IG: Faulty data seen hobbling pursuit of visa overstays

The Homeland Security Department's Immigration and Customs Enforcement agency faces problems in many cases where it seeks to track down foreigners who have overstayed their visas because the data ICE receives from other agencies' systems is inaccurate, according to a new report by the department's inspector general.

The report, issued Oct. 21, comprised a review of ICE's Compliance Enforcement Unit by DHS' inspector general and describes how the enforcement unit received more than 300,000 leads of cases of potential visa overstays from various federal databases in 2004.

Some of the most important systems generating leads are the U.S. Visitor and Immigrant Status Indicator Technology (U.S. Visit) system, the Student and Exchange Visitor Information System, the National Security Entry Exit Registration System (NSEERS), and State Department databases.

ICE officials and their contractors must winnow through the hundreds of thousands of potential leads to find cases to refer for field investigation and apprehension, according to the report. In 2004, officials referred 4,164 cases to the field, which led to 671 apprehensions. According to the report, studies suggest that very few of the 671 aliens apprehended would actually be removed unless they also had criminal histories and were detained.

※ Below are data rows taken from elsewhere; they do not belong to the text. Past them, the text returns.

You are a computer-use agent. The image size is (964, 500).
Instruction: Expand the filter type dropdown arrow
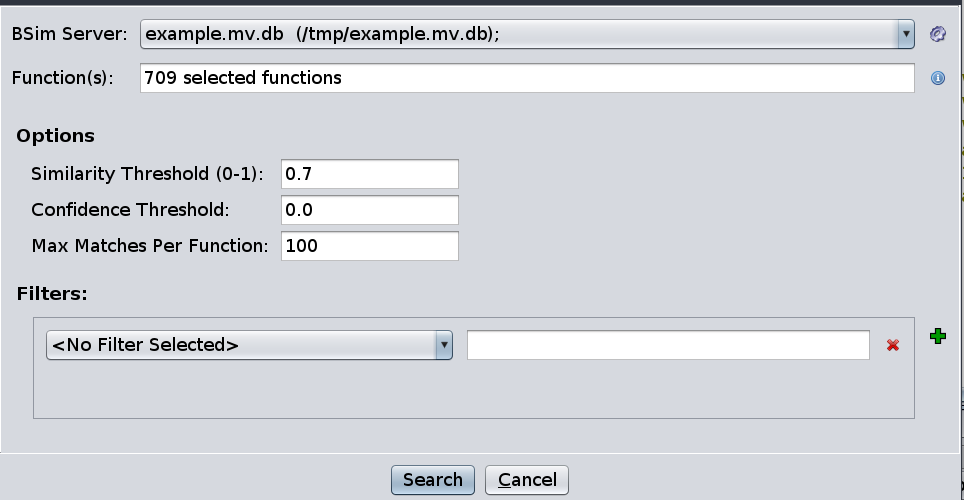pyautogui.click(x=443, y=345)
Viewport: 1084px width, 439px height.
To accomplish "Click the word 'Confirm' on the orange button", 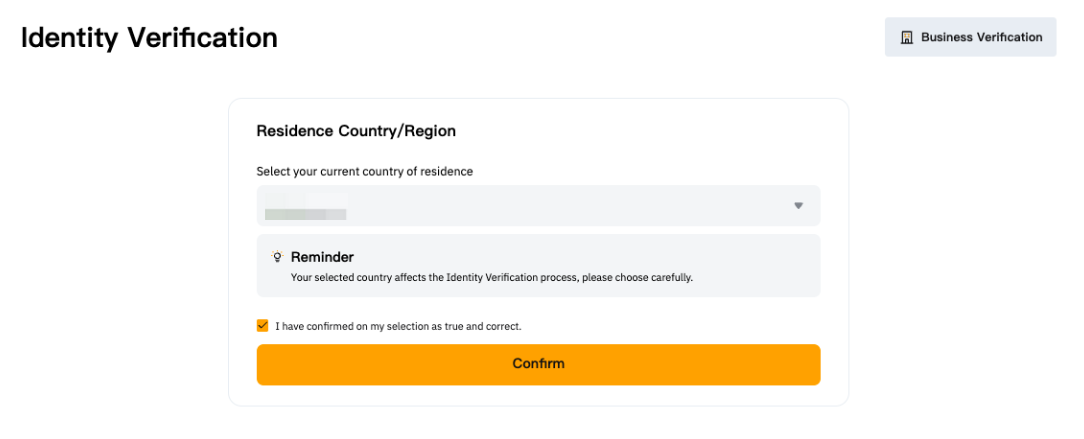I will coord(538,364).
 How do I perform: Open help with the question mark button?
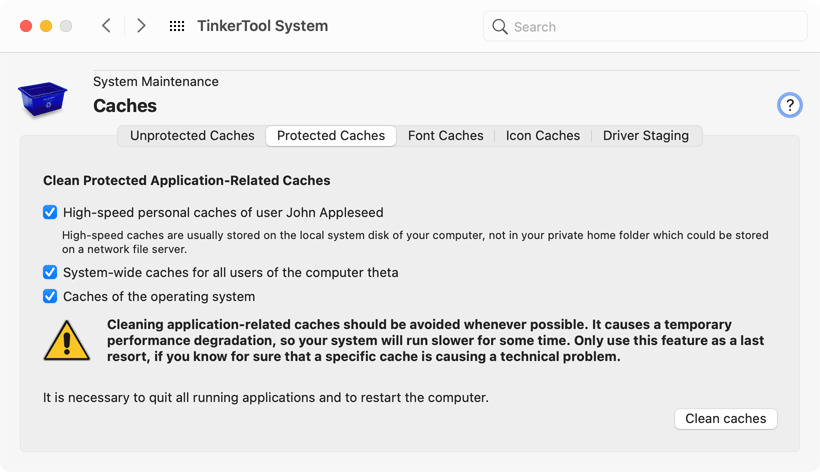tap(790, 105)
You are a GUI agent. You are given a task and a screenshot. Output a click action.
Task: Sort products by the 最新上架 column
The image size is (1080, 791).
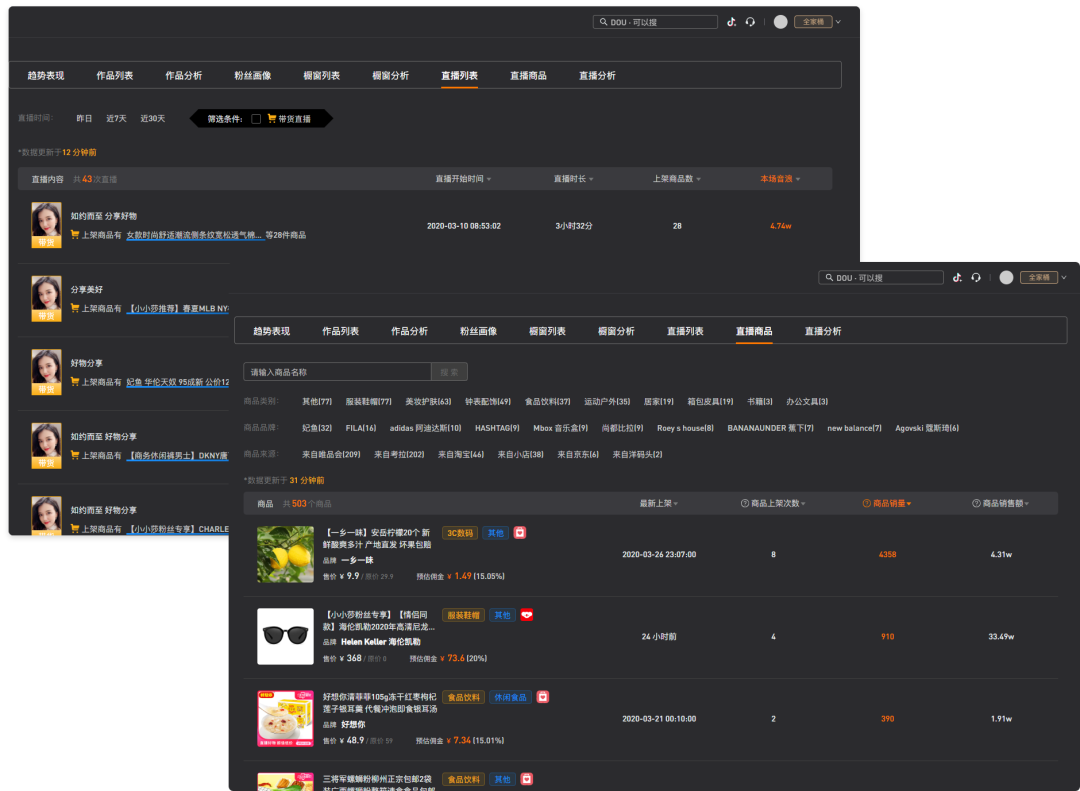[x=659, y=503]
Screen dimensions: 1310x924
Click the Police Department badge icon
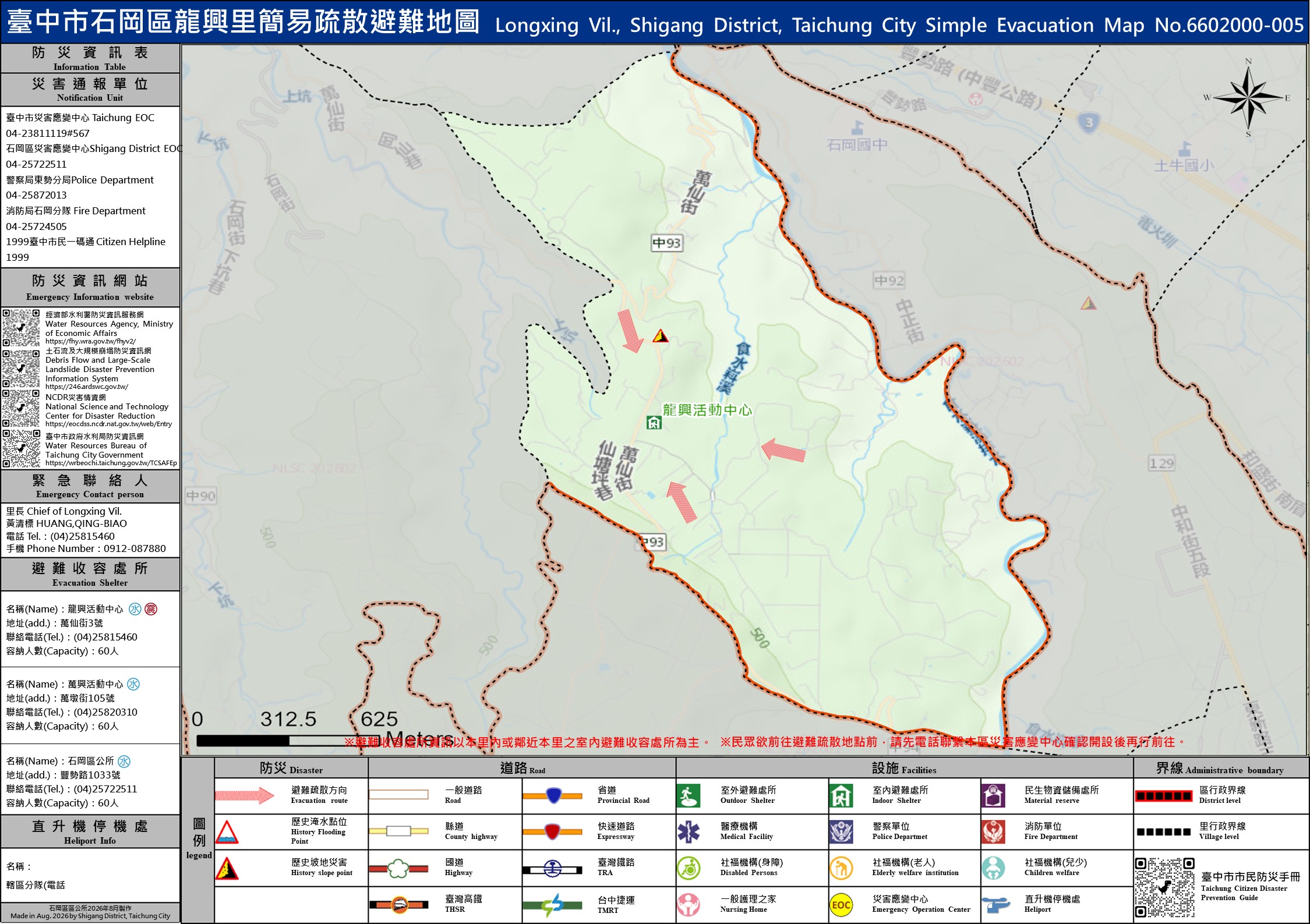point(841,832)
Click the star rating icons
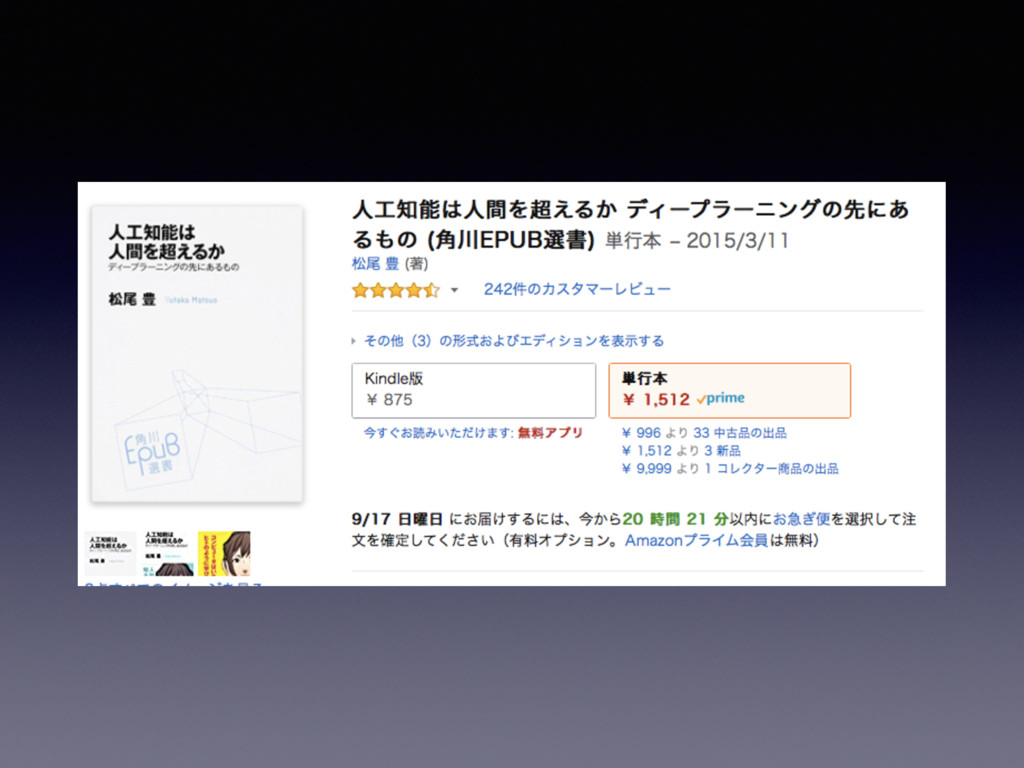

The auditors pointed to problems with data quality in the process of referring leads to CEU as a major issue.

For example, according to the report, between Jan. 5 and April 22, 2004, the enforcement unit received about 60,000 referrals from the U.S. Visit program's Arrival Departure Information System (ADIS) database that could have prompted investigations. However, only 40 of those cases were found to be sufficient for assignment to field investigators, and none of those cases led to arrests.

'According to ICE agents in field offices we visited, the data quality of NSEERS and US Visit leads is problematic because [Customs and Border Protection] inspectors fail to collect the necessary information to track down overstays or input incorrect information into border systems due to pressures to speed up [port of entry] processing,' the auditors said.

One ICE agent cited a case in which the enforcement agents had received information about an alien who gave the address 'Hyatt' in the San Francisco area. 'There are six Hyatt hotels in the San Francisco area,' the report noted.

The auditors went on to say that additional errors crept into the process when ADIS data was exchanged with other systems, such as those used by airlines. U.S. Visit officials said they are developing a better version of ADIS' record matching function.

The fledgling state of U.S. Visit's system for tracking when travelers leave the country gives rise to situations in which much of the enforcement unit's work effort is devoted to cases where the aliens have already left the country.

The auditors noted that U.S. Visit has created a Data Integrity Group to improve the quality of information the system handles.

The inspector general called on ICE and U.S. Visit officials to continue to provide information about the data quality issues and said the data quality issue remained open.

The auditors recommended improvements in the enforcement unit workflow, as well as improvements in the justification for closing leads. The report said both those issues had been closed. The report also called on ICE to distribute its policy and guidance documents more fully and said that issue remained open.

ICE officials are working to resolve the issues identified by the auditors, according to the report.